Sobre a celebração eucarística, o apóstolo Paulo diz que “qualquer que comer o pão ou beber o cálice do Senhor indignamente será culpado do corpo e do sangue do Senhor (...) Pois quem come e bebe indignamente, come e bebe para sua própria condenação, não discernindo o corpo do Senhor” (1 Coríntios 11:27,29). Em cima destas palavras, criou-se o que poderíamos chamar de Apartheid Eucarístico. Somente os que fizessem parte do corpo místico de Cristo através do batismo, estariam aptos a participar de Seu corpo e sangue presentes na hóstia e no vinho. Seria realmente isso que Paulo chamava de “discernir o corpo do Senhor”? Creio que não. 

Do lado protestante, deparamo-nos com o Apartheid Moral. Somente os que se dispõem a viver dentro dos códigos morais da comunidade evangélica são reconhecidos como "Corpo de Cristo." Se não estiver afinado de acordo com seu diapasão moral, considere-se fora. Se for gay, por exemplo, é considerado indigno de tomar parte da Mesa do Senhor. Dependendo da comunidade, o mesmo se pode dizer dos divorciados, mães solteiras, fumantes, alcoólicos, etc.
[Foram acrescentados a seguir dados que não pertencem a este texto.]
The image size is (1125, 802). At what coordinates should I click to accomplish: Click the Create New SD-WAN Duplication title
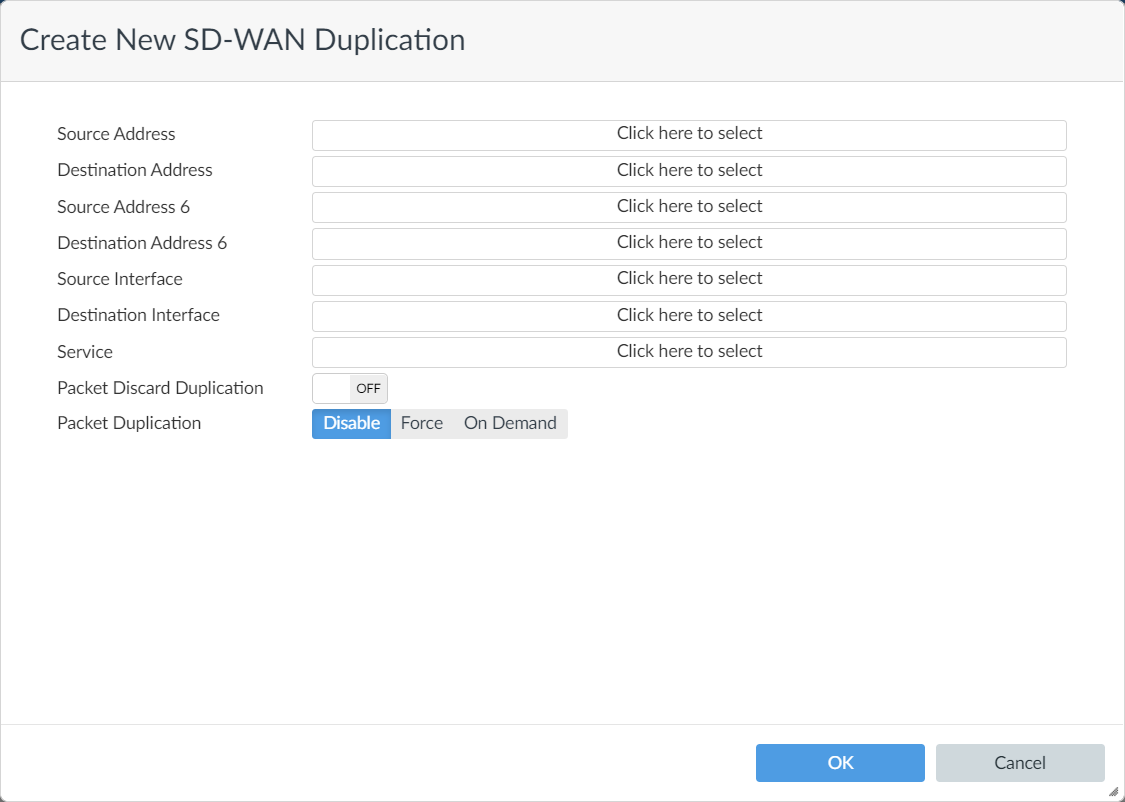point(243,39)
Católicos e protestantes perderam tanto tempo discutindo se a presença de Cristo nos elementos eucarísticos era real ou simbólica, que não se aperceberam de que Ele se faz presente mesmo é no ato e não meramente nos elementos em si. Refiro-me ao ato da partilha. O pão e o vinho, elementos comuns na dieta judaica de Seu tempo, representava a vida de Deus partilhada com os homens, conclamando-os a partilhar suas próprias vidas uns com os outros. Como bem disse João, o discípulo amado: “Nisto conhecemos o amor: que Cristo deu a sua vida por nós. E devemos dar a nossa vida pelos irmãos. Quem tiver bens do mundo e, vendo o seu irmão necessitado, fechar-lhe o seu coração, como estará nele o amor de Deus? Meus filhinhos, não amemos de palavra nem de língua, mas por obra e em verdade” (1 João 3:16-18).

“Discernir o corpo do Senhor” é identifica-lo no outro, sobretudo, no necessitado.  “Tive fome e me deste de comer” (Mateus 25:35), dirá Jesus aos que perceberam que o estômago vazio do mendicante é o estômago de Cristo. “Era estrangeiro e me acolhestes” , dirá aos que se deram conta de que aquele corpo de cor e aparência diferentes da sua não é outro que não seja o corpo do Senhor.

Jamais foi a intenção de Cristo separar os homens por credos, etnias, ideologias ou gênero. Porém, no último dia, Ele os separará tendo por critério único o fato de terem vivido para si mesmos ou para o bem do outro. A diferença entre ovelhas e bodes não é o som que emitem, ou aquilo que comem, mas a lã que depois de tirada para aquecer a outros, segue crescendo.  Enquanto a ovelha contribui com sua lã, o bode se ufana na envergadura ameaçadora de seus chifres.

A igreja primitiva não via a Mesa do Senhor como um rito estereotipado,  nem como reedição do sacrifício de Jesus, mas como oportunidade de dispor de seus bens para que outros deles desfrutassem. A isso chamamos COMUNHÃO. Lucas nos oferece um brilhante testemunho acerca disso ao afirmar que os cristãos “perseveravam na doutrina dos apóstolos, na comunhão, no partir do pão e nas orações (...) Todos os que criam estavam juntos e tinham tudo em comum” (Atos 2:43,44). Tudo isso se devia ao fato de que “era um o coração e a alma da multidão dos que criam, e ninguém dizia que coisa alguma do que possuía era sua própria, mas todas as coisas eram compartilhadas (...) Não havia entre eles necessitado algum” (Atos 4:32,34a).

Costumo dizer que se as mesmas mãos que se estendem ao céu em louvor não forem as mesmas que se estendam ao próximo em amor, nossa liturgia não passará de letargia. Da mesma maneira, pode-se dizer que se o pão que comemos na celebração eucarística não nos inspirar a partir nosso próprio pão com o necessitado, tudo não passará de encenação.


A magia não está nas palavras do sacerdote capazes de transformar pão em carne e vinho em sangue. A verdadeira “magia” está no gesto de repartir o que se tem, transformando nosso egoísmo em altruísmo, nossa ganância em amor.